Si François Hollande créait un ministère de la Tolérance, gageons que
les Français crieraient au gadget. Et s'il lui prenait la lubie
d'ajouter un ministère du Bonheur, cela ne ferait plus rire du tout.
C'est pourtant ce qui s'est passé à Abu Dhabi, capitale des Émirats
arabes unis (EAU), et personne n'y a trouvé à redire. D'abord, parce que
le pays n'est pas une démocratie et qu'il n'est guère conseillé de
contester les décisions du souverain. Ensuite, parce que les nouvelles
ministres sont des femmes et que leur entrée au gouvernement est perçue
comme un signe d'ouverture. Mohammed Ben Zayed Al-Nahyane, l'homme fort
de cet État de neuf millions d'âmes (mais seulement 10 % d'Émiratis), ne
se contente pas d'annoncer le changement, il le fait, à petits pas.

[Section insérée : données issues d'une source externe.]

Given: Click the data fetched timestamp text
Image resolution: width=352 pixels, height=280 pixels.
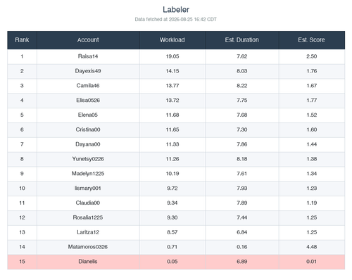Looking at the screenshot, I should [x=176, y=20].
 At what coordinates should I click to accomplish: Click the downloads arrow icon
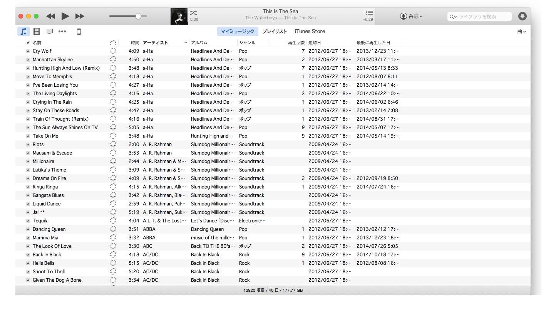pyautogui.click(x=522, y=16)
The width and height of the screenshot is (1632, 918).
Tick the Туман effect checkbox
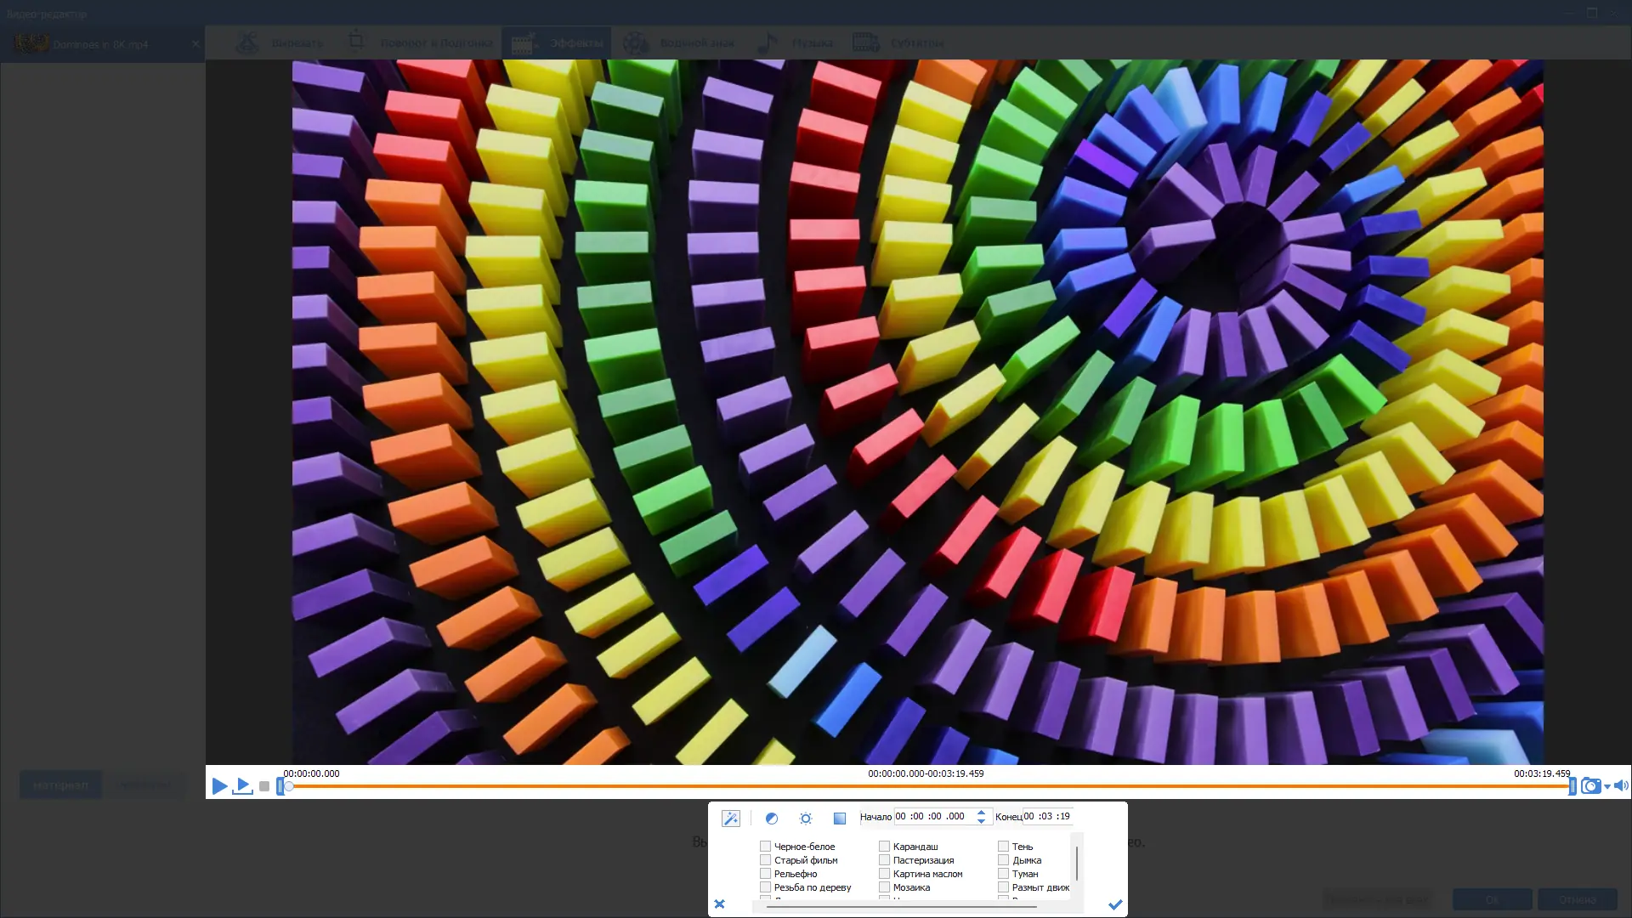1003,874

Loubna Al-Qassimi n'est pas tout à fait un alibi. Avant d'occuper le
ministère de la Tolérance, elle était chargée de la coopération
internationale et du développement. Le pape François ne s'y est
d'ailleurs pas trompé : il l'a reçue il y a quelques semaines au
Vatican. Le magazine Forbes a classé Loubna Al-Qassimi 43e femme la plus
puissante du monde, rappelle cette semaine l'essayiste Guillaume
Weill-Raynal sur son blog. Quant à Ouhoud Al-Roumi, nouvelle ministre
d'État du Bonheur, elle occupait précédemment les fonctions de
directrice générale de la présidence du conseil des ministres. Ajoutez
une jeune diplômée d'Oxford choisie comme ministre de la Jeunesse. Les
esprits critiques retiendront toutefois que les principaux ministères
sont occupés par les émirs d'Abu Dhabi et de Dubai (les deux principaux
émirats des EAU).
Autre nomination qui n'a rien de symbolique, celle de Loulwa Bakr,
nouvelle administratrice de Reyl Finance à Dubai. Diplômée de la
Columbia University, figurant sur la liste des Young Global Leaders du
World Economic Forum, Loulwa Bakr est non seulement la première
administratrice du Centre financier international de Dubai, mais elle
est aussi de nationalité saoudienne. Un pays où les femmes ne
travaillent pas, dépendent d'un homme (parent ou mari) pour n'importe
quelle démarche administrative, et ne sont pas autorisées à conduire.
Sur les photos, Loulwa Bakr ne porte pas de voile.
L'anecdote contée en 2011 par Nabil Malek dans un ouvrage très critique,
Dubai, la rançon du succès (Éditions Amalthée, 440 pages), illustre les tiraillements au sein des
EAU, toujours régis par la charia. L'ancien banquier expliquait qu'il
était préférable de ne pas mourir dans l'émirat quand on n'était pas
musulman, en prenant l'exemple de l'ancien directeur général d'une
entreprise de construction d'origine autrichienne décédé brutalement. Sa
veuve ne parvient pas à le faire inhumer dans son pays natal.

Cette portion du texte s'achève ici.